THE Guyana Teachers Union (GTU) executive plans to go out to the various regions and meet with teachers to lobby their support for the planned strike action for better salaries.
The industrial action is to begin on August 27. The GTU officially began notifying the teachers of the strike by way of a letter on Monday, appealing to them not to “listen to threats which will come from high offices. You have a right to strike as an employee”.
The letter also called on head teachers to “take school keys to the respective Education Departments from Friday, 21st August 2018”. “Even though the union has called a strike it’s on the individuals to follow through,” explained the GTU president, Mark Lyte. “So we are working to ensure our teachers are convinced beyond a shadow of a doubt that this is what we need to do. We intend to visit different (Administrative) regions during this time, to meet our teachers on the ground and further convince those who may be indecisive.”
In an interview with the Guyana Chronicle, Lyte noted that the union will be using every means possible to ensure not only that all teachers are notified of the strike action, but that they are also on board and will support the action.
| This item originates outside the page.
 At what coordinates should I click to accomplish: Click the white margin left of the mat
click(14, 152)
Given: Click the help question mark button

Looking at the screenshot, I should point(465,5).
“The process only started [yesterday] and we will be rigorously pursuing it, using every channel possible to garner support. We’ve prepared official letters that are being sent out, and we have put some notices on social media,” Lyte informed.
“Guyana is a vast array so it’s going to take us a while to reach every corner, but the process has officially commenced and it will continue until every teacher has been made aware of the strike. We can’t reach every teacher by letter so we will use as much as possible social media, television, and whatever other means is available to us.”
Calls in the past for strike action has been met with some amount of non-compliance of some members, however, Lyte said he is confident that this time around this call for a strike will see massive support, simply because the teachers have finally had enough.
“It’s more likely to have more of a support coming from our members this time because the time of waiting has been long, three years, and everyone is so agitated. I did say to the minister that this government created an expectation, every forum you hear: teachers are… teachers are… teachers are… every forum, you hear: something good is going to happen. We waited; we gave them every opportunity and now for this? [The] government cannot be upset when the union takes industrial action. The teachers are very upset,” Lyte noted.
It was last Thursday that a decision was taken by the GTU, on the insistence of its members, to call strike action due to failed talks between the Ministry of Education (MoE) and the GTU.
The teachers asked for the strike to begin from the pre-term activities in the week, prior to school reopening, and a continued absence of teachers in the first week of school. School is expected to resume on September 3. The GTU/MoE meeting marked the last of several that the two bodies have been having over the years as they continue to fail to come to an agreement on a way forward, as it pertains to several issues facing the teachers, most pressing of those being salary negotiations and the teachers’ debauching monies.